Интеллектуальная обработка текстов на естественном языке представляет собой алгоритмическое получение знаний из текста и их структуризацию. Компьютер, оперируя полученными знаниями, способен выполнять многие простые с точки зрения человека задачи. Специальные алгоритмы могут автоматизировать обработку текстов, сортировку согласно их содержанию, или их изменение. Возможно построение вопросно-ответной системы, способной по запросу, сформулированному на естественном языке, выдавать необходимую пользователю информацию из текста мгновенно.
Представление содержания текста состоит двух частей: из знаний о внешних объектах, референтах, и из знаний об этих объектах, полученных из текста. Для получения второй части используется понятие семантического дерева, которое связывает все слова текста в соответствии с их лексической и морфологической ролью, например, подлежащие и сказуемые, прилагательные и относящиеся к ним существительные, местоимения и имена
собственные и так далее. Зная каждое слово, можно восстановить знание из цельного текста по семантическому дереву.
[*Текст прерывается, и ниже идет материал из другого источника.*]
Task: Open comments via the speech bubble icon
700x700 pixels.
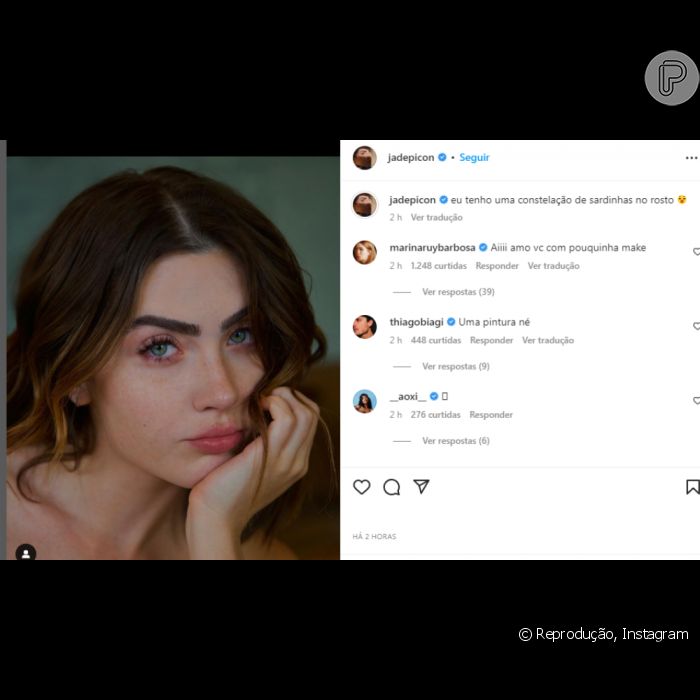Action: [392, 487]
В работе представлен анализ видов кореференции в русском языке, которые можно разделить по нескольким признакам: референтные связи отличаются по семантическому классу референтов, отношению к знанию читателя, по синтаксическому выражению и по другим признакам. Для поиска кореферентных связей применяются методы, основанные на системе строгих правил, статистические методы и методы, основанные на машинном
обучении. Проводится сравнение различных методов решения задачи между собой, на основе полученной кореференции строится семантическое дерево.